Méfiante à l’égard de l’emprise grandissante des anglais à la cour, elle en expulsa le principal acteur. Mais essuyant une attaque des français à Tamatave, elle renoua stratégiquement avec les britanniques. La reine appréciait les apports techniques des missionnaires européens mais constatait que son peuple, y compris les élites, changeait devant l’avènement du christianisme.

Son pouvoir, comme sur le continent, reposait sur l’adoration des formes de Dieu garantes du pouvoir royale (Sampimoanja-kana en Malagasy). Son autorité et les fondements de la société étaient donc ébranlés par la figure montante du Christ. Elle ordonna par conséquent que l’éducation donnée par les européens soit laïque. Elle s’adressa aux européens le 26 Février 1835 à travers ces mots restés célèbres :

« En reconnaissance du bien que vous avez fait à mon pays, en enseignant la sagesse et la connaissance, je vous exprime tous mes remerciements. J’ai pu être témoin de ce que vous avez été pour Radama, mon prédécesseur, et, depuis mon avènement, vous avez continué à rechercher le bien de mes sujets.

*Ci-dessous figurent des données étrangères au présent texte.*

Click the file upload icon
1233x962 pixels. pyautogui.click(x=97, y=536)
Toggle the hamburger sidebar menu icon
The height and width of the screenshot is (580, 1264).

Aussi je vous déclare que vous pouvez suivre toutes vos coutumes. N’ayez aucune crainte, car je n’ai nullement l’intention de modifier vos habitudes…

… Mais si je vois quelques-uns de mes sujets vouloir changer le moins du monde les règles établies par les douze grands rois, mes ancêtres, je n’y saurai consentir ; car je ne permettrai pas que les hommes viennent changer quoique ce soit à ce que j’ai reçu de mes ancêtres, dont j’ai accepté, sans honte et sans crainte, toutes les idées. Il vous est loisible d’enseigner à mon peuple la science et la sagesse ; mais quant à ce qui est de toucher aux coutumes des ancêtres, c’est un vain travail, et je m’y opposerai entièrement.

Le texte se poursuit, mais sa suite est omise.